Battery life will of course vary by use. In our continuous local-video playback test, we saw an average of 10 hours and 12 minutes in airplane mode, and after 8 hours of continuous voice calls the phone's battery had just ticked over the 50 percent mark. My use involved shooting lots of photos, using the Maps app to get around the San Francisco Bay Area, triaging email and making the occasional phone call -- I easily made it through a three-day weekend before the battery finally died.
I tested the BlackBerry Leap on T-Mobile's network in the San Francisco Bay Area. Call quality was fine: I didn't receive any complaints while I chatted with people, and could hear everyone I spoke with just fine. I also never ran into any issues with dropped calls or the like, but this is an unlocked phone; your experience will differ based on the carrier you choose, your coverage area and factors like location and the time of day.
I saw an average of about 15Mbps down and 17Mbps up over the course of my testing, though there were some outliers, like the ones listed above. Once again, your results will vary: be sure to check a carrier's coverage before picking a phone or signing up for service.
The BlackBerry Leap has a 2-megapixel shooter up front, and an 8-megapixel camera on the rear. Neither camera is especially impressive, but given ample light and a steady subject it'll crank out suitable shots.

- _Explore the material_
1 - Answer these questions about the BlackBerry Leap review:
(a) What average time did the phone reach in airplane mode during the continuous local-video playback test?
(b) On which carrier's network was the phone tested?
(c) What is the resolution of the rear camera?
2 - Carry on the BlackBerry Leap review, starting after its final sentence.

- _Extracted data_
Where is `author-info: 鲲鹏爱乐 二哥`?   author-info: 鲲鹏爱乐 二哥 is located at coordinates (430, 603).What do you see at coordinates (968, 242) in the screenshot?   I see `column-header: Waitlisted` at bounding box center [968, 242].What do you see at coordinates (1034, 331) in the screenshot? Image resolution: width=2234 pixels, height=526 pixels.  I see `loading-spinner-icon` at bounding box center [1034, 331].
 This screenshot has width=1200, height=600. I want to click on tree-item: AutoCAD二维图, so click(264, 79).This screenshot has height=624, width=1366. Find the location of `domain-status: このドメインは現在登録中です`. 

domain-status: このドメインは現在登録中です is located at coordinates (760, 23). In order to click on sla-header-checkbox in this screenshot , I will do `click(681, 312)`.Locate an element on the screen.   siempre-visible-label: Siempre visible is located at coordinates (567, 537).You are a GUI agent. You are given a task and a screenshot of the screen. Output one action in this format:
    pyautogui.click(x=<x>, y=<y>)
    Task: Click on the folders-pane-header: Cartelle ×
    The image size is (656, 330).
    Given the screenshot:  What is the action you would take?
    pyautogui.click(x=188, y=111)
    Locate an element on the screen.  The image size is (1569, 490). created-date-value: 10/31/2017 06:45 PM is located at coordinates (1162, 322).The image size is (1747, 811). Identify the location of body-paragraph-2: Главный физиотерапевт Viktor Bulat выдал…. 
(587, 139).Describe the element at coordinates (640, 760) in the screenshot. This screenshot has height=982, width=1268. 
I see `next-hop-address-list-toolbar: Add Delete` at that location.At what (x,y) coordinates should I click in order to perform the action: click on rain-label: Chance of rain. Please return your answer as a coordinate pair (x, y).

- _Answers in order_
1 -
(a) 10 hours and 12 minutes
(b) T-Mobile's
(c) 8 megapixels

2 -
The phone's camera excels in simple, controlled scenes. This shot taken inside an adequately lit restaurant came out just fine, with accurate colors and a clearly defined subject.
The camera's software is a little overeager to recommend that you switch to HDR mode, which resulted in this oversaturated image. The shutter speed also wasn't quite fast enough to mitigate camera shake, introducing some blurring in this fairly simple scene.
The phone chose a fairly wide f/2.2 aperture despite the fact that the flash was on, which resulted in a generally fuzzy photo.
The BlackBerry Leap looks and feels like a professional device, and packs all of the native security functionality that we've come to expect from BlackBerry. But if BlackBerry hopes to lure new users, or entice lapsed BlackBerry fans back into the fold, it's going to need to offer features that are competitive with competing platforms. It hasn't been successful on the app front, even with the inclusion of the Amazon app store. And the omission of a physical keyboard leaves out a feature that folks can't really get anywhere else.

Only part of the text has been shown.